[DATA RECORDS Boundary: Start]

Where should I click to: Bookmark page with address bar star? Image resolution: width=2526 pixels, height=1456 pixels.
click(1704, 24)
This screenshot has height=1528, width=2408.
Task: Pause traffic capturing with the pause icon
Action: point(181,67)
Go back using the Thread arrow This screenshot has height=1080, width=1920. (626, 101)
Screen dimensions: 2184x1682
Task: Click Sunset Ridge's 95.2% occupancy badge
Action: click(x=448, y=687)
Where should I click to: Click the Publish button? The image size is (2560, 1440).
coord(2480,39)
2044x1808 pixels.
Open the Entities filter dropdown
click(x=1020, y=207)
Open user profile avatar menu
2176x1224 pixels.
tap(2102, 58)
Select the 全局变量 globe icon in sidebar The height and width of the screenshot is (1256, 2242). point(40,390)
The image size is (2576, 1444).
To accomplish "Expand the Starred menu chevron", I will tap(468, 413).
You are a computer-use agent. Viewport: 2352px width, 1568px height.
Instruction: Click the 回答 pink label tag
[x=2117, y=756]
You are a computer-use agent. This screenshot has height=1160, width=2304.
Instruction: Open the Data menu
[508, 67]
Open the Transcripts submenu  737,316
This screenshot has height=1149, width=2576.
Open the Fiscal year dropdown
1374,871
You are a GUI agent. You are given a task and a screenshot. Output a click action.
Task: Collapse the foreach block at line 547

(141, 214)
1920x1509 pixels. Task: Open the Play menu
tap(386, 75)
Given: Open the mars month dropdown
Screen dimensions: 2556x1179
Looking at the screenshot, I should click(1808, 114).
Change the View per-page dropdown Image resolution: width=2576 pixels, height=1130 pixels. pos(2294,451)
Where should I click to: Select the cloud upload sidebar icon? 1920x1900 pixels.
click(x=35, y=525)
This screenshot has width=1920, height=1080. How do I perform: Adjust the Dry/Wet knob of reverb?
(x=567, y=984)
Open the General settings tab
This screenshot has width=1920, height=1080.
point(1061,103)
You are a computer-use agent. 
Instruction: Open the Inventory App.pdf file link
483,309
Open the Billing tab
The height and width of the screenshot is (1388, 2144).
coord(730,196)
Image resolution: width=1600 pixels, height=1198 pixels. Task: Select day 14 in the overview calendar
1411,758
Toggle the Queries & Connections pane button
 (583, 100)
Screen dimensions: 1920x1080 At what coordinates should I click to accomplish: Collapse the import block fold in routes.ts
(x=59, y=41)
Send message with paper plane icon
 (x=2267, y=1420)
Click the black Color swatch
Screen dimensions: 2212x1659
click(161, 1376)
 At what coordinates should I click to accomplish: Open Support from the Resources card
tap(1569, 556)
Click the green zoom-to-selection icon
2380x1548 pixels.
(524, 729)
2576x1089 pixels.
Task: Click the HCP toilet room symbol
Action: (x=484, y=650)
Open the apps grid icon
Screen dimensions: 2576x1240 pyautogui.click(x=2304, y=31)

[DATA RECORDS Boundary: End]

* **EXERCISE INSTRUCTIONS**
The answer must be every line of the data that holds the word "agent".

* **WRITTEN REPLY**
You are a computer-use agent. Viewport: 2352px width, 1568px height.
You are a computer-use agent. This screenshot has height=1160, width=2304.
You are a GUI agent. You are given a task and a screenshot. Output a click action.
You are a computer-use agent. 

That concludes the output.